2016 Florida Statutes
348.757 Lease-purchase agreement.—
(1) The authority may enter into a lease-purchase agreement with the department relating to and covering the former Orlando-Orange County Expressway System.
(2) The lease-purchase agreement must provide for the leasing of the former Orlando-Orange County Expressway System, by the authority, as lessor, to the department, as lessee, and must prescribe the term of such lease and the rentals to be paid.
(3) The lease-purchase agreement may include other provisions, agreements, and covenants that the authority and the department deem advisable or required, including, but not limited to, provisions as to the bonds to be issued under, and for the purposes of, this part, the completion, extension, improvement, operation, and maintenance of the former Orlando-Orange County Expressway System and the expenses and the cost of operation of the authority, the charging and collection of tolls, rates, fees, and other charges for the use of the services and facilities of the system, the application of federal or state grants or aid that may be made or given to assist the authority in the completion, extension, improvement, operation, and maintenance of the former Orlando-Orange County Expressway System, which the authority is authorized to accept and apply to such purposes, the enforcement of payment and collection of rentals and any other terms, provisions, or covenants necessary, incidental, or appurtenant to the making of and full performance under the lease-purchase agreement.

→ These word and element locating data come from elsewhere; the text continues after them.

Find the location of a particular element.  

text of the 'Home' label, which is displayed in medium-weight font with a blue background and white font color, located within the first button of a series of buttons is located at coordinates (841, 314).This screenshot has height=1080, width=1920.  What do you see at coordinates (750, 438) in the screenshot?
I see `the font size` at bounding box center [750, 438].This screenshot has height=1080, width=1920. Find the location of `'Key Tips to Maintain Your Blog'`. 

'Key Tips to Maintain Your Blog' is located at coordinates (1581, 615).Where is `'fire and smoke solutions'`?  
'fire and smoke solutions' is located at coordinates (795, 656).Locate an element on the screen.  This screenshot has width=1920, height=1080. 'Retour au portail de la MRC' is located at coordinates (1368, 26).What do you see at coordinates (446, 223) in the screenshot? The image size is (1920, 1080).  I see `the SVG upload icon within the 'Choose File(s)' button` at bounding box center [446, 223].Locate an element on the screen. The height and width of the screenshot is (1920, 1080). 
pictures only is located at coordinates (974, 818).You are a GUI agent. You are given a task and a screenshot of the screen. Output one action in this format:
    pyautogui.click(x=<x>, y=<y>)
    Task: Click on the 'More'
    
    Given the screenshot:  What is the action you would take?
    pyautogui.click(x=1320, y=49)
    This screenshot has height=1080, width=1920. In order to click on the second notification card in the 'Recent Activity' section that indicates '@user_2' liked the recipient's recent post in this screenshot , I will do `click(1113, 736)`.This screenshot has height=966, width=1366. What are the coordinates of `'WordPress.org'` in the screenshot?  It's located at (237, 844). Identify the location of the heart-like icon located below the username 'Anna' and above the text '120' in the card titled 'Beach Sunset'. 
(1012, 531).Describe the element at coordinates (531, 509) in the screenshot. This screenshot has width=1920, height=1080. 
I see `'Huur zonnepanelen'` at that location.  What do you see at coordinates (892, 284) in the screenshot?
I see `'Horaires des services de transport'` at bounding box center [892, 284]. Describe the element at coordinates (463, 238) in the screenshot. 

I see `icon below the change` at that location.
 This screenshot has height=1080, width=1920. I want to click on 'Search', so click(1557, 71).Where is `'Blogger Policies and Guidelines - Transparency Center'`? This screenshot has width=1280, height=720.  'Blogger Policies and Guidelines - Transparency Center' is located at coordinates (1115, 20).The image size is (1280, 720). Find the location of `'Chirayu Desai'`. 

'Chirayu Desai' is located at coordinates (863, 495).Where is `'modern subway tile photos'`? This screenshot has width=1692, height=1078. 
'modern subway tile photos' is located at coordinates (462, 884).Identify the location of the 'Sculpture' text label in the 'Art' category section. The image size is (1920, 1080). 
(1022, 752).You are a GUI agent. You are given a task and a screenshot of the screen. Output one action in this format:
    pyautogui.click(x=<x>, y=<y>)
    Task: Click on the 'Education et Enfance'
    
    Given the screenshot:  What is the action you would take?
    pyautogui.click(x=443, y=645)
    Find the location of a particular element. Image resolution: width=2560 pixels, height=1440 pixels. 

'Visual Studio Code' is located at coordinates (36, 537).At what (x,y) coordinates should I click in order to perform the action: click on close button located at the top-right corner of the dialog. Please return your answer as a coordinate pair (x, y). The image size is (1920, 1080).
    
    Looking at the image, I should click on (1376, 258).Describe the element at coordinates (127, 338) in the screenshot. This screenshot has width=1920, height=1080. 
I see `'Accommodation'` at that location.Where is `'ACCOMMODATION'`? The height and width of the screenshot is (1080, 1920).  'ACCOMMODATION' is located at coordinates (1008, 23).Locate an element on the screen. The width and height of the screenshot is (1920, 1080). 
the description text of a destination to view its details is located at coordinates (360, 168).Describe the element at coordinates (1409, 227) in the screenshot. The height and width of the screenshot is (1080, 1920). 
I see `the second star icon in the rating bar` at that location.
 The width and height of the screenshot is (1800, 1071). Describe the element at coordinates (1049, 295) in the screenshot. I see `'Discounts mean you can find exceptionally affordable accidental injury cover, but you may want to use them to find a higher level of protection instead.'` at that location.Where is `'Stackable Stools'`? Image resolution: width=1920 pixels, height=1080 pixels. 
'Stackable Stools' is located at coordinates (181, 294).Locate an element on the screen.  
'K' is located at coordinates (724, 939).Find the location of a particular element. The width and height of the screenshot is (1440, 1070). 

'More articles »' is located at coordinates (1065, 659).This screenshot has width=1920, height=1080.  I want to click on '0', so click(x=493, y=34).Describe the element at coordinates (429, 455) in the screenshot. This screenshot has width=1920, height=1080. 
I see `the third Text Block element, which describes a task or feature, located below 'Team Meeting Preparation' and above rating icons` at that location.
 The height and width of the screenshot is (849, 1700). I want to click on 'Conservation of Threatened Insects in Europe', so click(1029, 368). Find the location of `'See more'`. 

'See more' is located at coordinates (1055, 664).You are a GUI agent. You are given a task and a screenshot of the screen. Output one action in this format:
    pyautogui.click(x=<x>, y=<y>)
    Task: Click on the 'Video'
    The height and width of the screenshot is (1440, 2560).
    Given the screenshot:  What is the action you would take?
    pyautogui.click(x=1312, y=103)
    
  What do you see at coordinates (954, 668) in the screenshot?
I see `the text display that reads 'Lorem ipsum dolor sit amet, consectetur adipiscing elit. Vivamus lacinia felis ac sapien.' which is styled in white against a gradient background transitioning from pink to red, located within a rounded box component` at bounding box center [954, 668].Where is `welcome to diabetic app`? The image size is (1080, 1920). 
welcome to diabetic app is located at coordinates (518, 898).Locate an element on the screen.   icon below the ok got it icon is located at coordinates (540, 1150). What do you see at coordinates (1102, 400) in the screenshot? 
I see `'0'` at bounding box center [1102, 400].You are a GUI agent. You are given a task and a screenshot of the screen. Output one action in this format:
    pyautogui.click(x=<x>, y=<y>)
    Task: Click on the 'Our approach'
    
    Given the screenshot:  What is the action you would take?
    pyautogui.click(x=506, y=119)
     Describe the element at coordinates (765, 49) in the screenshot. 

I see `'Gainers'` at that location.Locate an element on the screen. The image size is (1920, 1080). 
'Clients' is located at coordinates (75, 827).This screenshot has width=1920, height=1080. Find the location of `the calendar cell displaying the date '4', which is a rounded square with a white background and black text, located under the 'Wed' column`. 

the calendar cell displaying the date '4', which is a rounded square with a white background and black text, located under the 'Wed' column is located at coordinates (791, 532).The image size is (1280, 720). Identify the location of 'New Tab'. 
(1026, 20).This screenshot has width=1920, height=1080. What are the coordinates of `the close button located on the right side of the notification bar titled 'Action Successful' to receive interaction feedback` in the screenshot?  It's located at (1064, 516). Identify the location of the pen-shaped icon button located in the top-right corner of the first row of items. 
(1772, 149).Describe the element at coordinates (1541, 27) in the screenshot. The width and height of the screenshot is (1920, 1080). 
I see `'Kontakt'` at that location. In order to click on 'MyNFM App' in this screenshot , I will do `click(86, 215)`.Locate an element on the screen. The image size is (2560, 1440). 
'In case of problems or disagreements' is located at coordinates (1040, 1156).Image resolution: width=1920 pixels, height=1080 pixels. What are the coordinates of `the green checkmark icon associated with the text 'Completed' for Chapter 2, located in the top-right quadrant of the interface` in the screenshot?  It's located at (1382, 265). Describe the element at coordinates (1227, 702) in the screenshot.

(4) The department as lessee under the lease-purchase agreement may pay as rentals under the agreement any rates, fees, charges, funds, moneys, receipts, or income accruing to the department from the operation of the former Orlando-Orange County Expressway System and the Orange County gasoline tax funds and may also pay as rentals any appropriations received by the department pursuant to any act of the Legislature of the state heretofore or hereafter enacted; however, this part or the lease-purchase agreement is not intended to and does not require the making or continuance of such appropriations, and any holder of bonds issued pursuant to this part does not have any right to compel the making or continuance of such appropriations.
(5) A pledge of the Orange County gasoline tax funds as rentals under a lease-purchase agreement may not be made without the consent of the County of Orange evidenced by a resolution duly adopted by the board of county commissioners of said county at a public hearing held pursuant to due notice thereof published at least once a week for 3 consecutive weeks before the hearing in a newspaper of general circulation in Orange County. The resolution, among other things, must provide that any excess of the pledged gasoline tax funds which is not required for debt service or reserves for the debt service for any bonds issued by the authority shall be returned annually to the department for distribution to Orange County as provided by law. Before making any application for a pledge of gasoline tax funds, the authority shall present the plan of its proposed project to the Orange County planning and zoning commission for its comments and recommendations.
(6) The department may covenant in any lease-purchase agreement that it will pay all or any part of the cost of the operation, maintenance, repair, renewal, and replacement of the system, and any part of the cost of completing the system to the extent that the proceeds of bonds issued are insufficient, from sources other than the revenues derived from the operation of the system and the Orange County gasoline tax funds. The department may also agree to make such other payments from any moneys available to the commission, the county, or the city in connection with the construction or completion of the system as shall be deemed by the department to be fair and proper under any covenants entered into.
(7) The system must be a part of the state road system and the department may, upon the request of the authority, expend out of any funds available for the purpose the moneys, and use its engineering and other forces, as may be necessary, for the operation of the authority and for traffic surveys, borings, surveys, preparation of plans and specifications, estimates of cost, and other preliminary engineering and other studies; provided, however, that the aggregate amount of moneys expended for the purposes by the department do not exceed the sum of $375,000.
(8) The only lease-purchase agreement authorized by this section is the lease-purchase agreement between the department and the authority dated December 23, 1985, as supplemented by a first supplement to the lease-purchase agreement dated November 25, 1986, and a second supplement to the lease-purchase agreement dated October 27, 1988.
(9) Upon the earlier of the defeasance, redemption, or payment in full of the authority bonds issued before July 1, 2012, or the earlier date to which the purchasers of the authority bonds have consented:
(a) The obligations of the department under the lease-purchase agreement with the authority, including any obligation to pay any cost of operation, maintenance, repair, or rehabilitation of the expressway system, terminate;
(b) The lease-purchase agreement terminates;
(c) The expressway system remains the property of the authority and may not be transferred to the department; and
(d) The authority remains obligated to reimburse the department in accordance with the terms of the memorandum of understanding between the authority and the department as ratified by the authority board on February 22, 2012.
History.—s. 7, ch. 63-573; ss. 23, 35, ch. 69-106; s. 103, ch. 77-104; s. 38, ch. 2012-128; s. 103, ch. 2012-174; s. 12, ch. 2014-171; s. 3, ch. 2016-193.